The moment the nation departs from Sinai is the moment their arrival at Sinai can be coined a success, or failure. If the lessons from Revelation remain with the people upon departure, then the arrival at Sinai has been a success. While the people did, indeed, fail in the short term – as the book of Bamidbar narrates – in the long term, with our march through the millennia as a people faithful to G-d – the lessons and messages from Sinai were a resounding success.
R’ Boruch Perton relates that, “When I was Mechina (in Yeshivas Ner Yisrael Baltimore), I had earned the rank of Eagle Scout with the Boy Scouts. I wanted an extra ‘out Shabos’ to attend the special celebration being held in my honor. I asked Rebbi (R’ Yosef Tendler z’l), who had never heard of an Eagle Scout, for permission to go.
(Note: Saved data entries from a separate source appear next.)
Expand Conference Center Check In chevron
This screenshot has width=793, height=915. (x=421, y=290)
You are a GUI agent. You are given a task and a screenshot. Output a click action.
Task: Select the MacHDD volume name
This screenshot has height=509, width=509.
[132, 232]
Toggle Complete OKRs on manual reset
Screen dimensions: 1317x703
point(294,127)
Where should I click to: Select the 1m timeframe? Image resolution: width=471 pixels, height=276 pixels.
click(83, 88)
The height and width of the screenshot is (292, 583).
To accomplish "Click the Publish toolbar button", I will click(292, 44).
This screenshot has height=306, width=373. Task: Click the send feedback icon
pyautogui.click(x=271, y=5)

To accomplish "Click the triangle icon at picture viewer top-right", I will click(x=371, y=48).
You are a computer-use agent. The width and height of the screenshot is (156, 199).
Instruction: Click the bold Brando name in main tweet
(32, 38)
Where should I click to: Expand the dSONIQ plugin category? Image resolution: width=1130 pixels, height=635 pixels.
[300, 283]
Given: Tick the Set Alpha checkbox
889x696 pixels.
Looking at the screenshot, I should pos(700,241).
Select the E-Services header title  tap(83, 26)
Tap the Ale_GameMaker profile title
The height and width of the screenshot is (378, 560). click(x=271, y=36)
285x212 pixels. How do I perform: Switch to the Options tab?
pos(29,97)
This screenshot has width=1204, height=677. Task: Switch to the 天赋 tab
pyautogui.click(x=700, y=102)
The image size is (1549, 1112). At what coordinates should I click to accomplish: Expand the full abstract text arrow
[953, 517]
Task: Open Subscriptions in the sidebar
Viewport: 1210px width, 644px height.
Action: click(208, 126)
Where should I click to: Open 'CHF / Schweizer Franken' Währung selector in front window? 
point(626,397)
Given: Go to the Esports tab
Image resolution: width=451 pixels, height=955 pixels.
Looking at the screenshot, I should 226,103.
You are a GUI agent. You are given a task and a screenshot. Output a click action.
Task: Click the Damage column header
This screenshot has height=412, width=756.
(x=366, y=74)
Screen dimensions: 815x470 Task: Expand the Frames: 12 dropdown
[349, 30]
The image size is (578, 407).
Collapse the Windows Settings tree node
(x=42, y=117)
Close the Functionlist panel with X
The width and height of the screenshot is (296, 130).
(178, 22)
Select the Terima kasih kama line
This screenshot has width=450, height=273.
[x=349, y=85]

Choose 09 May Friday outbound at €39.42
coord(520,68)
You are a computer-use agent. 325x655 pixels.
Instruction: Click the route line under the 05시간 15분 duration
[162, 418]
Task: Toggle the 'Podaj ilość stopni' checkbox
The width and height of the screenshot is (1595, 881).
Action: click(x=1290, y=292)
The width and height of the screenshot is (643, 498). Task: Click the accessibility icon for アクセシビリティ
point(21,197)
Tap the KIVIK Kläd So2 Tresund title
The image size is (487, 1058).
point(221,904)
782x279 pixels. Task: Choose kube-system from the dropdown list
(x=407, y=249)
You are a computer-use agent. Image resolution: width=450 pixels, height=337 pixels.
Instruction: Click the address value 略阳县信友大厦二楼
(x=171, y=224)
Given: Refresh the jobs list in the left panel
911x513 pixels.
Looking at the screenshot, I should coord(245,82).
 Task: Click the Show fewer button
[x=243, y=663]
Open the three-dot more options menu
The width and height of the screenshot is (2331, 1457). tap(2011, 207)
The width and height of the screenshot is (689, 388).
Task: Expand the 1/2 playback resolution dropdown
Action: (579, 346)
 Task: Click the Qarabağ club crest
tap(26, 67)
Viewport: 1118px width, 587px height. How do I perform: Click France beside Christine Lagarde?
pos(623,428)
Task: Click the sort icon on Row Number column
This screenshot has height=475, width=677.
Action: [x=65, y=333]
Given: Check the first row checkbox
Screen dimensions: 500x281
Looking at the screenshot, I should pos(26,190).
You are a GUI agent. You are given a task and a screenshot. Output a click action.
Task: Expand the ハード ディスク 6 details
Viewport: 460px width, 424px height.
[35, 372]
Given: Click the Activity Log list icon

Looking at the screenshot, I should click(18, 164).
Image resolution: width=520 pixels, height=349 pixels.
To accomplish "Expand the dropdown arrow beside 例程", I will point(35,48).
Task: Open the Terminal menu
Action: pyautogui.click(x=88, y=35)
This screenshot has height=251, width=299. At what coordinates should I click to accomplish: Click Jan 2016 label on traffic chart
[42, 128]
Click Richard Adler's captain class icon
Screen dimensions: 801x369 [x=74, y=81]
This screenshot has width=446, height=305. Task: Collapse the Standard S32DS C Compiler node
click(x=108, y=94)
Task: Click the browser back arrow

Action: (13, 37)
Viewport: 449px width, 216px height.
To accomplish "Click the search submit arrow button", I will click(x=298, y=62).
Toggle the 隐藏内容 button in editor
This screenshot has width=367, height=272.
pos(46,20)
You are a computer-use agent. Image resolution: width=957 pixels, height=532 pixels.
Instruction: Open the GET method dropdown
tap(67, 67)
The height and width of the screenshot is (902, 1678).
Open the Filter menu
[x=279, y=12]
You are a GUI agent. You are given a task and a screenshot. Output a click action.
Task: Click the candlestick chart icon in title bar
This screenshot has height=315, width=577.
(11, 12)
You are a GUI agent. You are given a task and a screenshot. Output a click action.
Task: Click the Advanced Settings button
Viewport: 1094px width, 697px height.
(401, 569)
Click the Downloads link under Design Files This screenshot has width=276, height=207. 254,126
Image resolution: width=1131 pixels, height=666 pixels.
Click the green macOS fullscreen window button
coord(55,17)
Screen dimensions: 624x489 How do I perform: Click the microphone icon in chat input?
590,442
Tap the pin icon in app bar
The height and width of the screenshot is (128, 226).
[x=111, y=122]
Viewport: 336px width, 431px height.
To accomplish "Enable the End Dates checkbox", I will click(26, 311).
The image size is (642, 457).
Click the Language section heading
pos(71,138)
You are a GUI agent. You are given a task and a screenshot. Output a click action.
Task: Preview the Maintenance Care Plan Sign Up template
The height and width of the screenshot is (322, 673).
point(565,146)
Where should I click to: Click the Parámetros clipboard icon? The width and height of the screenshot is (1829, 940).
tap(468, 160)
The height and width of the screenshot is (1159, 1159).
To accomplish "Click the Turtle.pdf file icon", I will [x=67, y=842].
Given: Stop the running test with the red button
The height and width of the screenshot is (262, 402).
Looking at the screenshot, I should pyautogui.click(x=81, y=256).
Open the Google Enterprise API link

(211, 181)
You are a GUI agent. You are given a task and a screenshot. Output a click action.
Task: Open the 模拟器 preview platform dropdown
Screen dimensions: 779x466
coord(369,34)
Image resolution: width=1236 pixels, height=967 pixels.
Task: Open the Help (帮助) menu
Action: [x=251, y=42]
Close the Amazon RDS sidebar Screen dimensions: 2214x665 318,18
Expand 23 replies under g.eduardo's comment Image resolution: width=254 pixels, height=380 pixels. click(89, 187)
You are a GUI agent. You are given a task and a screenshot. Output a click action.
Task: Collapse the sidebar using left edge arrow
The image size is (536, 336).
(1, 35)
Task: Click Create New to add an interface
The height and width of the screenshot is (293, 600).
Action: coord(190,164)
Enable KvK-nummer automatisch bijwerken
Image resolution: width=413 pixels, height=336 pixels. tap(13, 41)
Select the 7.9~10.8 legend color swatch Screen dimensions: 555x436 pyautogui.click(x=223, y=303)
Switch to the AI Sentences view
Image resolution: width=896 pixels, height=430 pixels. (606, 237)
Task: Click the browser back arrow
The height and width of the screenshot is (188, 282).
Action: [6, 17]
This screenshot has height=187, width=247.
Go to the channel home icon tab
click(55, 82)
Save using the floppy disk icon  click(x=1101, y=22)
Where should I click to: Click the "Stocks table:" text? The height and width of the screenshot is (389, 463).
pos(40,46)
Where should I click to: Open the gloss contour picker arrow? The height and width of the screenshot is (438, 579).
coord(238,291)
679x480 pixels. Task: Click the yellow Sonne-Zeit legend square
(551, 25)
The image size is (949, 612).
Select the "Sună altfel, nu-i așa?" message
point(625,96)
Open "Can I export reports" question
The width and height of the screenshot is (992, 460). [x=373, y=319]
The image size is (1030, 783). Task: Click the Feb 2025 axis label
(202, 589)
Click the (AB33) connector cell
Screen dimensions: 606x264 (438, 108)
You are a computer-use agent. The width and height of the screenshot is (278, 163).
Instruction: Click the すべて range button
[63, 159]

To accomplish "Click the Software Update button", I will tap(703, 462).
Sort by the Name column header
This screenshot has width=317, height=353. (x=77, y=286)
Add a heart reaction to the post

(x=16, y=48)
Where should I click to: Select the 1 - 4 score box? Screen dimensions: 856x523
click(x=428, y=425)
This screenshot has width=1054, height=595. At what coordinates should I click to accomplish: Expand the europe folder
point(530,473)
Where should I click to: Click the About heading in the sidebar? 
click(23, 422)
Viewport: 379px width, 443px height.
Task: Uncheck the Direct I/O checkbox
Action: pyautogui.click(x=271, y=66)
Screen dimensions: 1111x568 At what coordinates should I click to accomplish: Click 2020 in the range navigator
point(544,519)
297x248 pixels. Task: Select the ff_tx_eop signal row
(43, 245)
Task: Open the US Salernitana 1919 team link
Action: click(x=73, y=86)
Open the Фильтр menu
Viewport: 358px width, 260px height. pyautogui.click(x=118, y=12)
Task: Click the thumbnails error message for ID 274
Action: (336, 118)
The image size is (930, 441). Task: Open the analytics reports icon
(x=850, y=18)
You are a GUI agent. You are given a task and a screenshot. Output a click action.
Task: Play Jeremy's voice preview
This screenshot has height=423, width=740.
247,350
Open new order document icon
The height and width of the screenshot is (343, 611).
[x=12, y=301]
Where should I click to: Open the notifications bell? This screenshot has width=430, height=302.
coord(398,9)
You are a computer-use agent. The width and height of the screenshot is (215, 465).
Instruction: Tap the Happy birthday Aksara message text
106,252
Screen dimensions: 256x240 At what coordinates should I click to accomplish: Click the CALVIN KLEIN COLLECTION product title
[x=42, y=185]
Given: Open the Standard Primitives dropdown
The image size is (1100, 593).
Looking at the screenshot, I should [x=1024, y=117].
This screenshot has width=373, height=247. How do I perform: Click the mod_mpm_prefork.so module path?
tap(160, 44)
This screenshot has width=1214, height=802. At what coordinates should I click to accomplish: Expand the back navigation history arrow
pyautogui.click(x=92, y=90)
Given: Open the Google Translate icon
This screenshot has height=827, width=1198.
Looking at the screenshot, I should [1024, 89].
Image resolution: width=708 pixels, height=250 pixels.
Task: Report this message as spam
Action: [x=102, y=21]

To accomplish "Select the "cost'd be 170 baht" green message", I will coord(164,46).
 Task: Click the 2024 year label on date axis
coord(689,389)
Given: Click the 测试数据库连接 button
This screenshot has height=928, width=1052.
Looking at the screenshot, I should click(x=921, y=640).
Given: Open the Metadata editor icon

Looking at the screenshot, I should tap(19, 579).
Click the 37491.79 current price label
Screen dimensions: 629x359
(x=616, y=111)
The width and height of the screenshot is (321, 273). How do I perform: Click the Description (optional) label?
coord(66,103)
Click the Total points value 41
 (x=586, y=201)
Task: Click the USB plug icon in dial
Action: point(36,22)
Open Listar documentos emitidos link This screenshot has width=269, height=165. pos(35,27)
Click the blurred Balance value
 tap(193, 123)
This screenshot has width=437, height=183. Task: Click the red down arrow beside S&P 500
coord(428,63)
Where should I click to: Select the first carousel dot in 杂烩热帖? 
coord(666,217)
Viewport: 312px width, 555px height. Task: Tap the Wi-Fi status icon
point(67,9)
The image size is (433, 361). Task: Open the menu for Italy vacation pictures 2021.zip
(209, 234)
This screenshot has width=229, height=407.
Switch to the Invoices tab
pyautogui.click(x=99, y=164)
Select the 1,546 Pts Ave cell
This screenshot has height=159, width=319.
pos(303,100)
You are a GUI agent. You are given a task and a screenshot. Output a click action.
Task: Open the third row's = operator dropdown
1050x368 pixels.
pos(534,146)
I explained what an Eagle Scout was, and he said, ‘You can go on one condition. I will write a dvar Torah that you will say at the event.’ And he did. It was about priorities and values, and stressed that the most important thing in this world is not being an Eagle Scout, but being a ben Torah.
I went, and I gave the dvar Torah. Without exaggeration, every time I spent Shabos with him for the next thirty years, he reminded me of that dvar Torah. In November 2010, I was spending a Shabos with Rebbi when his brother, R’ Shalom, was there. Once again, Rebbi reminded me of that dvar Torah, saying it over to his brother at the Shabos table” (I am Your Servant, Artscroll, p.246).
Indeed, כֹּל אֲשֶׁר–דִּבֶּר ה’ נַעֲשֶׂה וְנִשְׁמָע – all that G-d has spoken, we will do and we will listen (Shemos 24:7); כי הם חיינו ואורך ימינו – for Torah and mitzvos are our life and the length of our days.